Peru Protesters Slam New Insurance Law That Deems Transgender People Mentally Ill

LIMA – Hundreds of protesters marched in Peru’s capital on Friday to demand the repeal of a controversial new law that classifies transgender people, among others, as having a mental illness to access health benefits.

Approximately 500 demonstrators peacefully took to the streets of downtown Lima, carrying banners with slogans such as “No more stigmas” and “My identity is not a disease.”

The law, administratively approved last week by President Dina Boluarte’s government, stipulates that individuals identifying as transgender, along with “cross-dressers” and “others with gender identity disorders,” are considered to have “illnesses” eligible for mental health services through both public and private providers.

Protesters reached the health ministry offices without incident. “Gender identities are no longer considered pathologies,” asserted activist Gahela Cari Contreras, accusing Boluarte’s administration of infringing on the LGBTQ+ community’s rights. “We’re not going to let them.”

Critics argue that updating the country’s PEAS health regulations was unnecessary since existing rules already allowed for universal access to mental health services. Government officials have attributed the controversy to a misunderstanding.

Information supplied:
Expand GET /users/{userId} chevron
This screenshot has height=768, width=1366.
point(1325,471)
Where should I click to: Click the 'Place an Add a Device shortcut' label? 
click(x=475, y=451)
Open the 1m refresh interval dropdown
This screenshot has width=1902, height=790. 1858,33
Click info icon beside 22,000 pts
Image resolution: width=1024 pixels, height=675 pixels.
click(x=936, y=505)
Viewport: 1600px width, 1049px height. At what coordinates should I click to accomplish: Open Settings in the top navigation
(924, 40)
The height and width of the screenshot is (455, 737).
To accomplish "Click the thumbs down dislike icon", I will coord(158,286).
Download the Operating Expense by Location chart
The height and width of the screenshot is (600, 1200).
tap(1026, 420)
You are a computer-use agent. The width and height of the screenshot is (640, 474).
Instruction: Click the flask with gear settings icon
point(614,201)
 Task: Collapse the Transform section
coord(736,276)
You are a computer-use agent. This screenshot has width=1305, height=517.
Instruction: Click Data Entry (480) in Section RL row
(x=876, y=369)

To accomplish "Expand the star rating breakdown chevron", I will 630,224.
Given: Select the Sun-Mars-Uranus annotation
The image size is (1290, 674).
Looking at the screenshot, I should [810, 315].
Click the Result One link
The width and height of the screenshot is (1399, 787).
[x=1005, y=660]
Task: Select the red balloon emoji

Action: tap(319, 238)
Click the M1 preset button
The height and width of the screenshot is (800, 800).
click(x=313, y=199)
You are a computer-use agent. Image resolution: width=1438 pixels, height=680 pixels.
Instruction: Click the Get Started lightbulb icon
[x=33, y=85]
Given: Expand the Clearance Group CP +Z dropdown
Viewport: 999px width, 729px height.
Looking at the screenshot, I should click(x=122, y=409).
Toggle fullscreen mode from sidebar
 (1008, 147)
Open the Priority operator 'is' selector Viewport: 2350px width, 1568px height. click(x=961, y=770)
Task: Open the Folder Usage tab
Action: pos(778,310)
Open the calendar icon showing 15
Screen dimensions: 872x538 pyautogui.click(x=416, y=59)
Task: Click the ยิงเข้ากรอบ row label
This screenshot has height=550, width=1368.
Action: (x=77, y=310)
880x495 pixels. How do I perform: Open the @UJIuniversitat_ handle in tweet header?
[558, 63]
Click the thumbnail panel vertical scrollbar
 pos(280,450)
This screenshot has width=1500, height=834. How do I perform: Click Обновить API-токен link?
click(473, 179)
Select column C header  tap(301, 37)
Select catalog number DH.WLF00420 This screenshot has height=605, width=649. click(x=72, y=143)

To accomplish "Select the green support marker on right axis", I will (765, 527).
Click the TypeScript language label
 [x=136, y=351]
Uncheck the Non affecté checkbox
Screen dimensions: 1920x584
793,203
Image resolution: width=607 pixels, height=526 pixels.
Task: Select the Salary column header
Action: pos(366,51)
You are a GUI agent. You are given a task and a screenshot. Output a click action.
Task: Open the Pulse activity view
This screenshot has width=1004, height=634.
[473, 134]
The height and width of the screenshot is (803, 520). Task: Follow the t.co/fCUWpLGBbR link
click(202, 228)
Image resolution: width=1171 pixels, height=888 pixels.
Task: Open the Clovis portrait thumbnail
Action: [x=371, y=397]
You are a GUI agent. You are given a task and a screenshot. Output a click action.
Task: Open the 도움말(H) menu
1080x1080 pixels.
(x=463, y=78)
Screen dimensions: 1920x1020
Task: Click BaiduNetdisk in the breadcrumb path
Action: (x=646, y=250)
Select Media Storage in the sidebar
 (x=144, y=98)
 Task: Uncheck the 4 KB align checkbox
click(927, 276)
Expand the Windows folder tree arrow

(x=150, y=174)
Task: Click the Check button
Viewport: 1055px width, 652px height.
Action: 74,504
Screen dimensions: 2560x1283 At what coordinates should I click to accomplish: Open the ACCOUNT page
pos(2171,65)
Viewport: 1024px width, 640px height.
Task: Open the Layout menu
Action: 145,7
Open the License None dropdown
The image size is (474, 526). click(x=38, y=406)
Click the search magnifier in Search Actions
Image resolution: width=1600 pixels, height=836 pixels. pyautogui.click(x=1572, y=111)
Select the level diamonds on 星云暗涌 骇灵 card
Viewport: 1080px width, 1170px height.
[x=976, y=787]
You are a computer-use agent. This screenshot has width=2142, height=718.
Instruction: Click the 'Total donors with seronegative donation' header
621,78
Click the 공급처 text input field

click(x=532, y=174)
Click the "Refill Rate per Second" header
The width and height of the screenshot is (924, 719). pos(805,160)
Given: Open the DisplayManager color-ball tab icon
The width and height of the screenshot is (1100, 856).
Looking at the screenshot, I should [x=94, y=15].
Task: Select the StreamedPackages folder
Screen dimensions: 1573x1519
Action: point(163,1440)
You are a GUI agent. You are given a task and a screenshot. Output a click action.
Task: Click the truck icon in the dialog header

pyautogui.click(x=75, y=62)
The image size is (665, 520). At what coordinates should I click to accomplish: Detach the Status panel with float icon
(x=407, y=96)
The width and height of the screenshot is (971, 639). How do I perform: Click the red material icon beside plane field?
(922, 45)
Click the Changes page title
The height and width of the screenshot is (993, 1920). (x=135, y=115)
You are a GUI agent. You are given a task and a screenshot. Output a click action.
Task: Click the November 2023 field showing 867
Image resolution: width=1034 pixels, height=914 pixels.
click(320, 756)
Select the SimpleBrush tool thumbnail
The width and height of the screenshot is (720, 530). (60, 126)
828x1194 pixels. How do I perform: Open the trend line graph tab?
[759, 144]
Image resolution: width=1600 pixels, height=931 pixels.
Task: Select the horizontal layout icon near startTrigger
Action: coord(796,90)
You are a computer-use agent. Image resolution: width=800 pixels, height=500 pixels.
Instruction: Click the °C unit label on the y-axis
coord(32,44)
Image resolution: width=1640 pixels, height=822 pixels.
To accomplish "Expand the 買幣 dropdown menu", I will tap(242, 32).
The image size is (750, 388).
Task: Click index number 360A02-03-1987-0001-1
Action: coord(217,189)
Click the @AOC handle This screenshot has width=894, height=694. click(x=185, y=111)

List of tasks:
1. Reproduce the passage of the article on Peru's insurance law between "LIMA – Hundreds" and "access health benefits.", inclusive.
2. Summarize the article on the Peru insurance law protests in two sentences.
3. Pick up the article on the Peru insurance law protests from where it stops and continue it.

Exercise answers:
1.
LIMA – Hundreds of protesters marched in Peru’s capital on Friday to demand the repeal of a controversial new law that classifies transgender people, among others, as having a mental illness to access health benefits.

2. About 500 protesters marched peacefully in Lima on Friday to demand the repeal of a new law, administratively approved by President Dina Boluarte's government, that classifies transgender people and others as having mental illnesses eligible for mental health services. Critics argue that the update to the PEAS health regulations was unnecessary because existing rules already allowed universal access to mental health services, while government officials attribute the controversy to a misunderstanding.

3.
In a statement following the law’s promulgation, the health ministry reiterated its rejection of LGBTQ+ stigmatization, stating that the legal language aims to ensure more comprehensive health coverage. The ministry “categorically reaffirms respect for the dignity of the person and their free actions within the framework of human rights, providing health services for their benefit,” according to the statement.

Despite the ministry’s assurances, protesters remained unconvinced. Some medical experts called for the law to be amended. “We don’t see any need to incorporate diagnoses or pathologies that no longer exist into health insurance plans,” stated Pedro Riega Lopez, dean of Peru’s CMP medical college and a practicing doctor.